100 Years of Silence

“Imagine that cinema is now 120 years old and Kurds have been making films for the past 20 years, so, we are 100 years behind. Zare (1927) was the first film in Kurdish history, made by the Soviets in Armenia,” according to Memed’s words.

After this film, Kurdish cinema remained silent for several decades.

“In the 1990s, Kurds started making films on a wider scale. In the last few years that has hit the roof. This year we received over 300 film submissions including features, documentaries and shorts. The production level is actually better than most European countries.”

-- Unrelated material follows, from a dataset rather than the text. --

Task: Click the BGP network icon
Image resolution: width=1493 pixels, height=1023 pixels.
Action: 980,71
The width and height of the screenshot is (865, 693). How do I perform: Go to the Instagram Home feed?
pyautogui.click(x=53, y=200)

The main factor is political. After the Kurdish country was divided into four, the Kurds couldn’t determine their own future, nor even their day to day life.

The decades of struggle and the autonomy gained in South Kurdistan (Iraq) in 2003 has created huge opportunities for the production, distribution and exhibition of Kurdish films. They are now recognised because Kurds finally gained a political status and government.

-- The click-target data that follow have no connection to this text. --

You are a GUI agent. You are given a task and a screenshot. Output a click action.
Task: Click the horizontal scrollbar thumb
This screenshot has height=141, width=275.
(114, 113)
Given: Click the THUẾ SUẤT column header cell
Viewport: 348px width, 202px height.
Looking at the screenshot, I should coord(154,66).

After the 1970s, there was a mass uprising in Turkey and the Kurdish freedom movement created areas where Kurds could actually start to unearth, and write, their history and culture. A significant part of this was done in the diaspora

The Kurds started to believe in themselves and felt the need to communicate their stories. This is also happening in East Kurdistan (Iran) and West Kurdistan ( Syria) as the Kurds continue to struggle for self-determination.

“Being able to tell your stories is a way to feel that you are a person of the world,” Memed explained.

The ‘evil’ Kurd

“You might have seen movies from Kurdish directors but you just don’t know it”, Memed told me. Anyone or anything identified as ‘Kurdish’ was exiled or veiled under a different name.

“Many Kurds have been making art for the nation of the state they have been living in, such as Yilmaz Güney, the greatest star in Turkish history, who was recognised around the world as being Turkish. The artistic history was appropriated by the oppressing states so now we are reclaiming the individuals and the work that they did. Claim it back or at least share it.”

“When in 2001, Guney’s films were officially shown for the first time, the word ‘Kurdistan’ and the Kurdish language had been taken out of the films and in some places the Kurdish music has been changed. Censorship took on a different face. In Turkish TV, Kurdish characters are mostly negative characters, usually depicted as uncivilised or terrorists. There is this kind of stereotype which is still very prevalent,” said Memed.

A Crossroad of Memories and Resistance

The newborn Kurdish cinema is the vehicle for people to share their untold stories, alleviate their traumas and discover their own identities.

“It’s difficult to define your cinema when you don’t have a unified state but we see that as a strength; as a cultural richness that we can develop further, synthesise it and bring out something unique,” Memed explained with enthusiasm.

“Kurdish from different parts of Kurdistan don’t know each other’s experiences, so cinema for the Kurds is about getting to know themselves and for the world to get to know them. We have a very limited production of photography, novels, poetry. Thus, cinema plays the role of a memory bank and is another area of resistance for us. A resistance against assimilation and against the attack to the Kurdish history and identity. Good cinema can make you more beautiful and in that way it is the greatest weapon of resistance, like any art form. Until now the Kurds have been trying to do that through political resistance but that’s what divorced them from artistic and cultural resistance.”

“I remember, at the end of the film The Children of the Diyarbakir, screened in one of our previous festivals, people were crying. Some of them have never heard of the Kurds, apart from maybe the Kurdish shopkeeper on their local street. A story has more relevance than someone getting up and talking for an hour about how much we had suffered. After that film, those people will never forget that the Kurdish people exist and they are waging a struggle for recognition.”

 

The 8th London Kurdish Film Festival will take place from the 15th until the 24th of November at Hackney Picturehouse (15-22/11) and Westbourne studios (23-24/11), introducing to the international audience a record number of 121 films including feature films, shorts and documentaries.